• _YOUR GOAL_:
Print the lines below from the line with "This screenshot has height=1080, width=1080." to the line with "the tag icon" exactly, keeping both ends, and print no pictures.

• _DATA SUPPLIED_:
———

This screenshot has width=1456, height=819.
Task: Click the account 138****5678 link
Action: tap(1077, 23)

———

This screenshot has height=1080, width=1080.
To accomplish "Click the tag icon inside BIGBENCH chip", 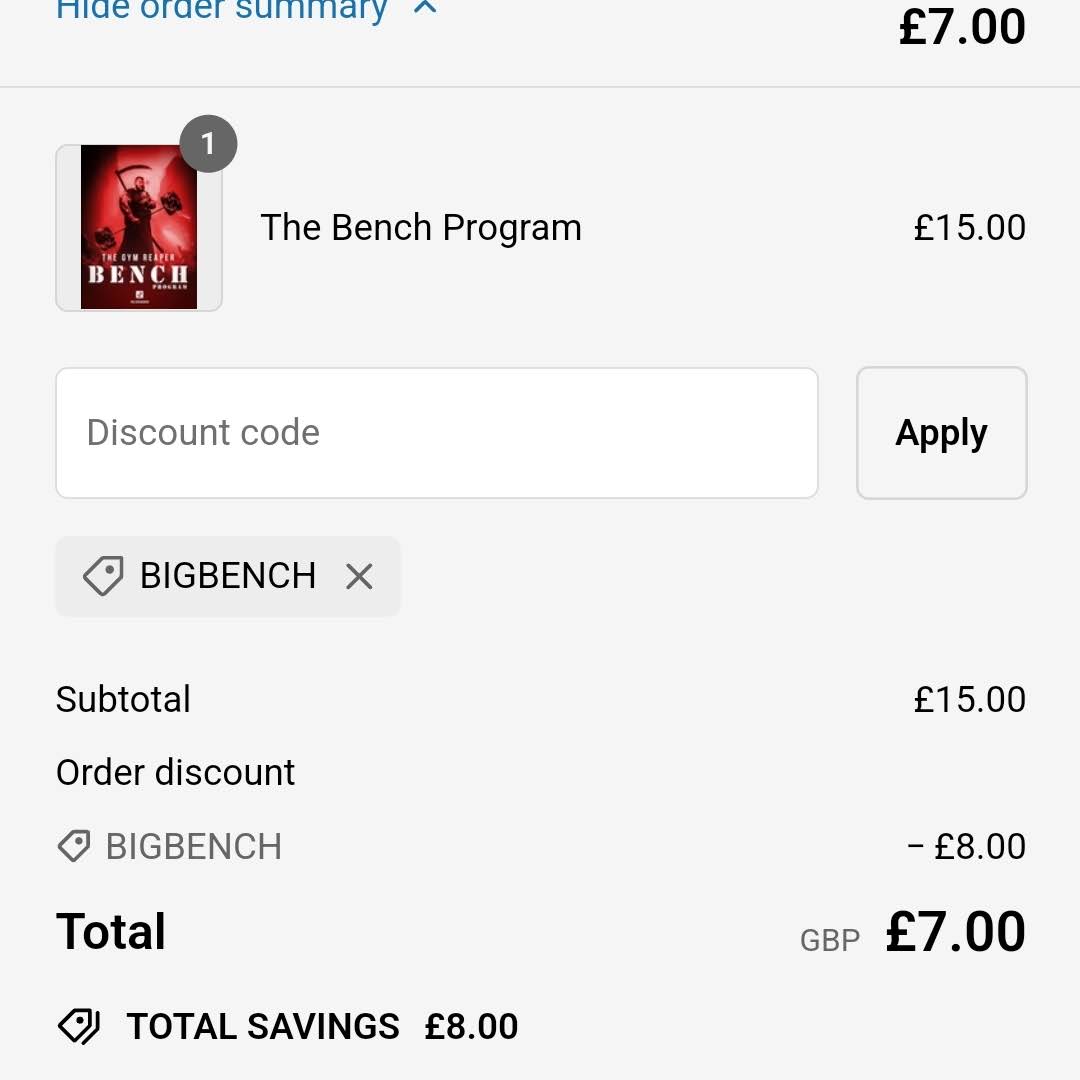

———

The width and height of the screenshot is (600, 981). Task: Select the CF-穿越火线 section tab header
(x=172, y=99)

———

• _OUTPUT BELOW_:
This screenshot has height=1080, width=1080.
To accomplish "Click the tag icon inside BIGBENCH chip", 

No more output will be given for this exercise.